### Problem requirements
Take the line with "Given: Select the A arithmetic scale toggle" and every line after it in the entries below, and set them down exactly, without any pictures.

### Excerpted records
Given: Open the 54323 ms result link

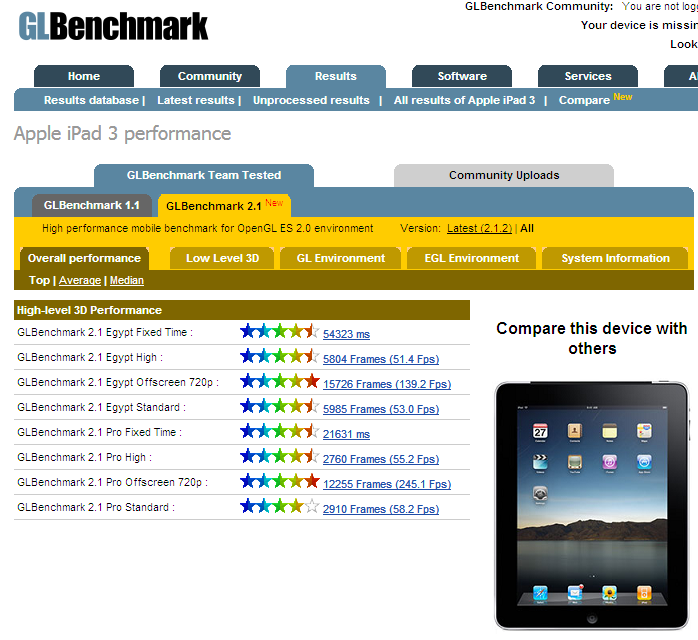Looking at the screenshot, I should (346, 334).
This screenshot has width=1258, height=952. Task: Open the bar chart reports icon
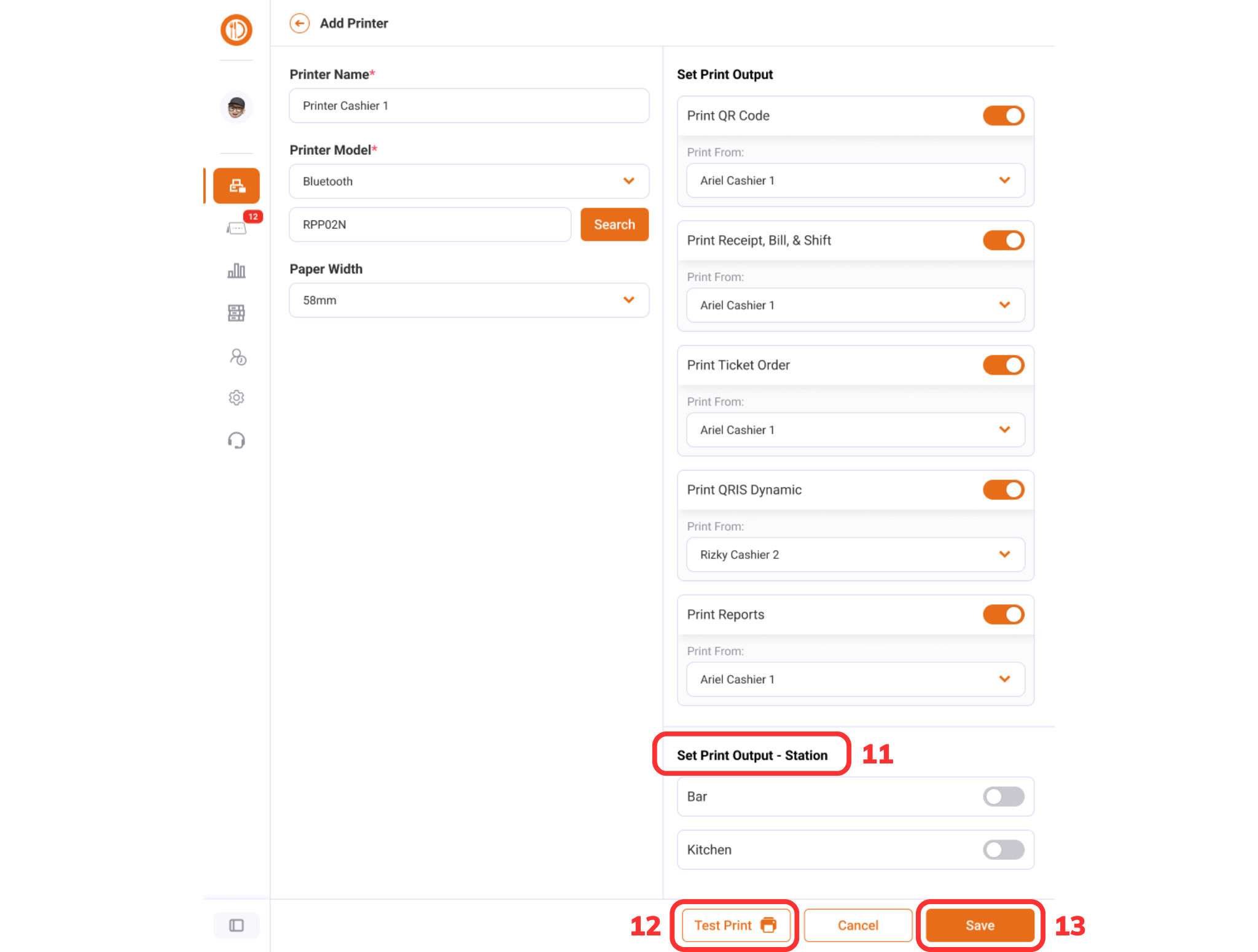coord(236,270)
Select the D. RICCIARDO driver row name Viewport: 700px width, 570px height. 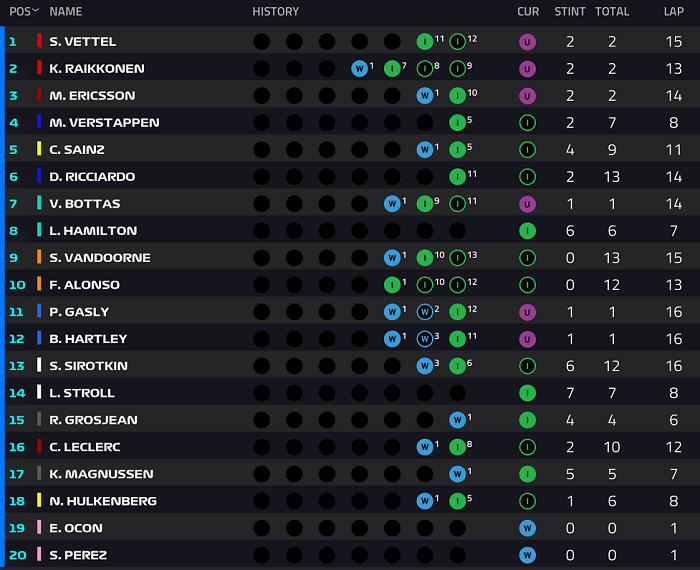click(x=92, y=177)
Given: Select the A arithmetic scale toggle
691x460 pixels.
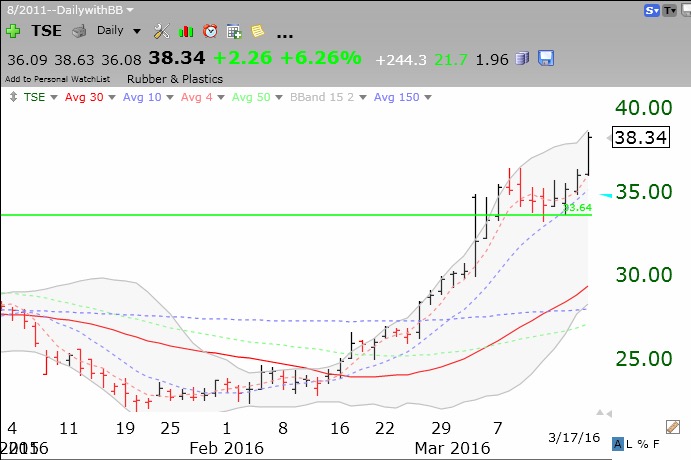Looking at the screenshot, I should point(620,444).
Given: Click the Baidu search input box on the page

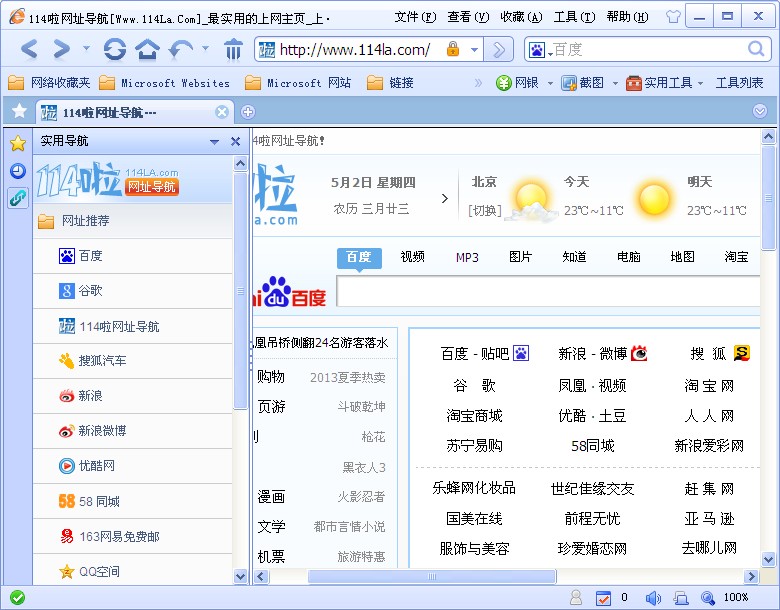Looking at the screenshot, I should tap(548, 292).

### Problem solution
Given: Select the A arithmetic scale toggle
691x460 pixels.
Looking at the screenshot, I should point(620,444).
Given: Click the Baidu search input box on the page

Looking at the screenshot, I should tap(548, 292).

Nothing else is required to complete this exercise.